Stephen Watson, MBA, CISR, Account Executive
Venturing out on your own and starting a new firm can feel overwhelming considering all that needs to be accomplished before accepting your first client. From writing a business plan to determining a budget, selecting an office location, building a website, buying software, and setting up systems, one may forget the critical task of purchasing insurance.

This step, like many other areas of starting your business, needs attention and guidance from a specialized insurance broker.  As a design professional, you absorb tremendous financial risk when you oversee the construction, rehabilitation, or design of a building.  Insurance is a risk transfer mechanism used to protect your business from financial loss. The purpose of this article is to provide an understanding of coverages to consider when starting a firm and to introduce additional coverages you may consider adding as your firm grows.

Professional Liability: Professional Liability insurance, sometimes referred to as errors and omissions insurance, covers your defense costs and/or settlement payments should your firm’s professional services or advice be found to be inadequate, contain errors, or fail to meet specifications.  It is essential to work with an insurance company and broker who specialize in your industry and can provide additional risk management services such as contract reviews, webinars, and education credits.

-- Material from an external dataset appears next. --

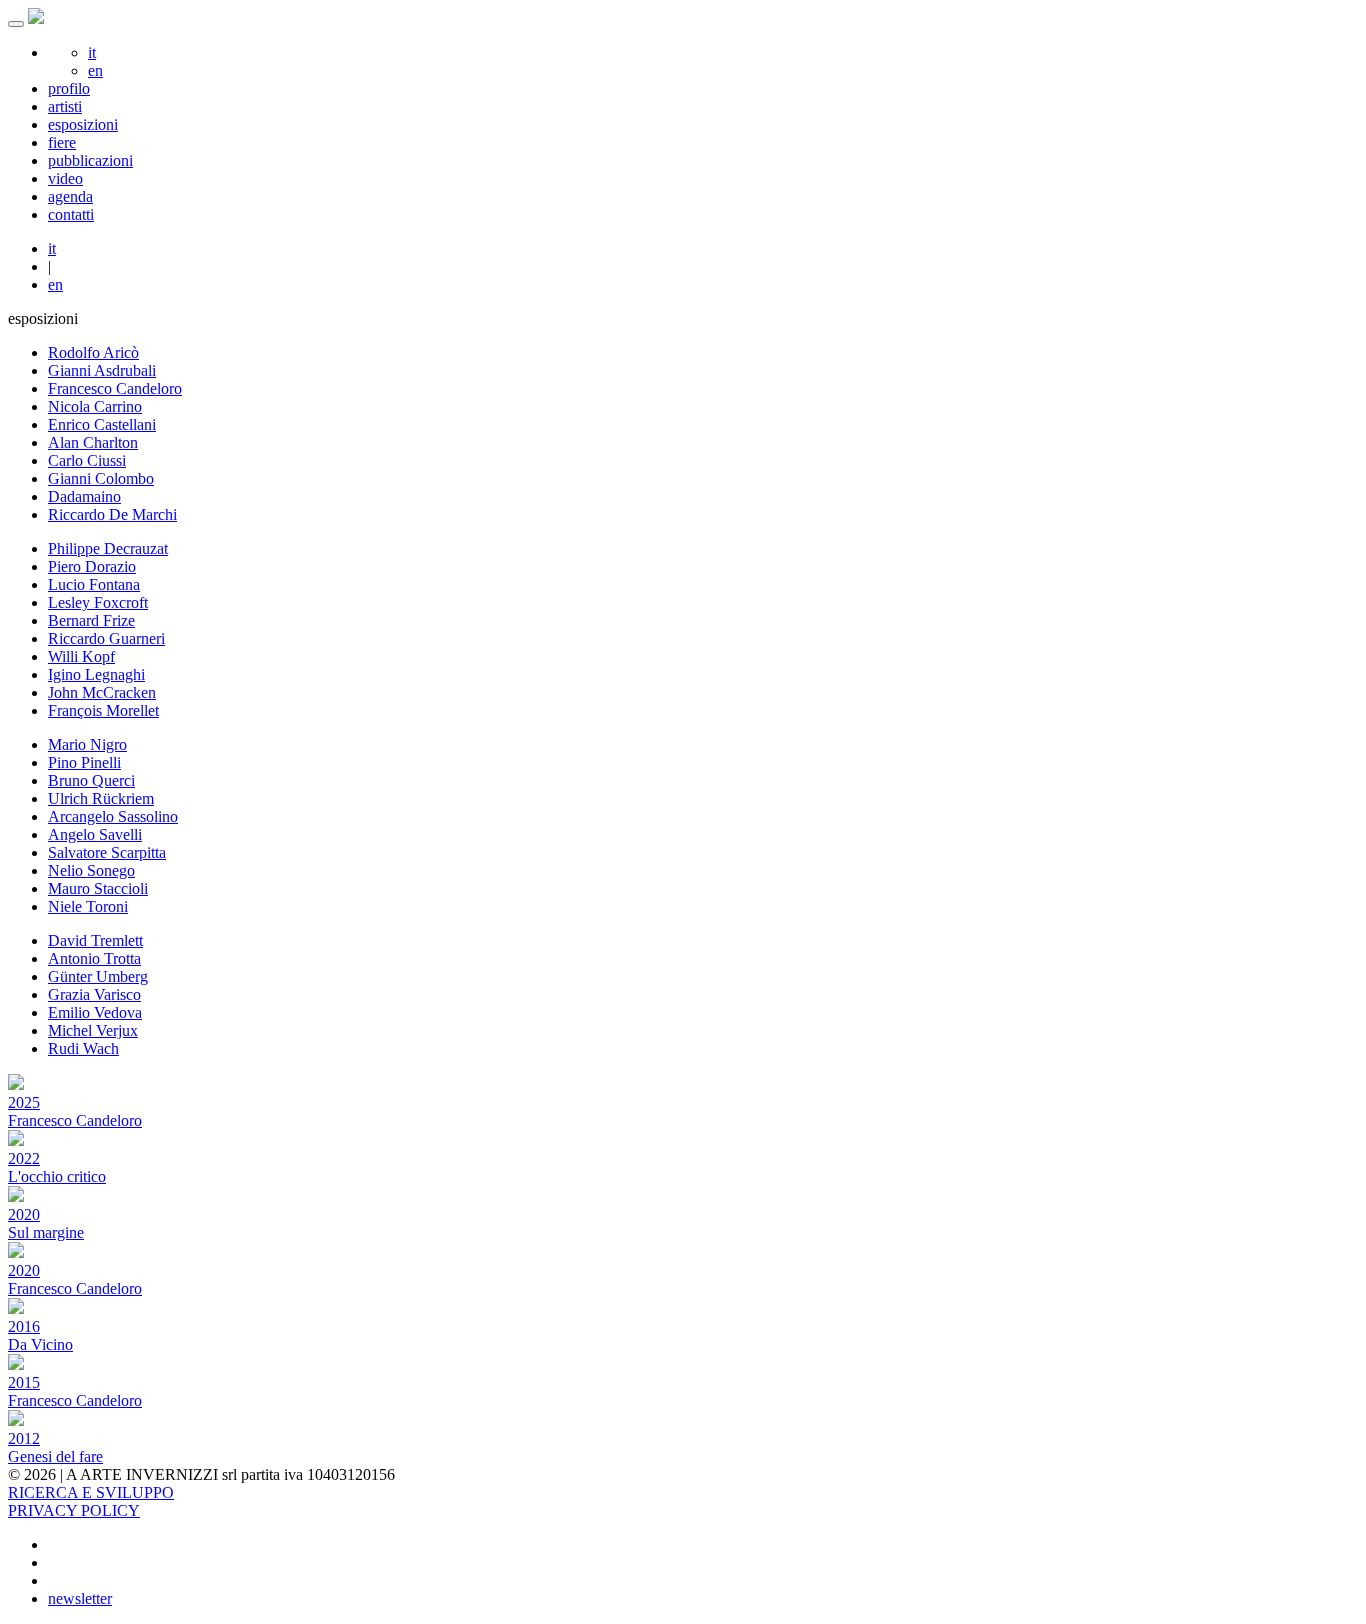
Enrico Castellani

The cost of Professional Liability insurance varies depending upon your projected annual revenue, your areas of discipline, the anticipated project types, and policy limits. Typically, most contracts require a limit of $1 million or higher.

Business Owners Policy (BOP): A BOP includes multiple coverage sections including losses related to:

  • property damage
  • business income and extra expense (if business operations are suspended)
  • lawsuits and claims related to property damage, bodily injury, personal injury or advertising injury resulting from your firm’s actions or location

The premium is based upon your location, policy limits, estimated payrolls, and other factors specific to your operations. Typically, most contracts require at least a limit of $1 million per claim and a $2 million aggregate.

Other Coverages to Consider: As your firm grows and you add even one employee, there are additional coverages to consider, some of which are required by law.

  • Workers Compensation is required by law in most states to be carried by a business with employees. Workers compensation provides coverage for employee-related accidents and employer liability lawsuits brought against the company for a work-related injury.
  • Cyber Liability helps your firm survive data breaches and cyber attacks by paying for recovery and notification expenses. It is essential to run system backups multiple times a day or at least once a day, as a cyber policy will not be of much benefit in data restoration if the backup data is old.
  • Employment Practices Liability covers your firm for claims made by employees for alleged discrimination, harassment, wrongful termination, and other employment-related issues. Some insurance companies offer training or have a help line for you to call if there is an issue. This coverage becomes essential as your firm grows.
  • Commercial Auto covers company-owned vehicles from liability or physical damage when involved in an accident. Other coverages can be added to include employee-owned autos used for business, leased vehicles, rental cars, etc.
  • Umbrella Coverage protects your firm from major claims and lawsuits by providing additional limits over your general liability, auto liability, and employer’s liability insurance.

As you can see, there is insurance available for just about any risk.  Having a knowledgeable insurance broker who also serves as a loss prevention advisor can be far more beneficial to your bottom line than merely looking for the cheapest premium.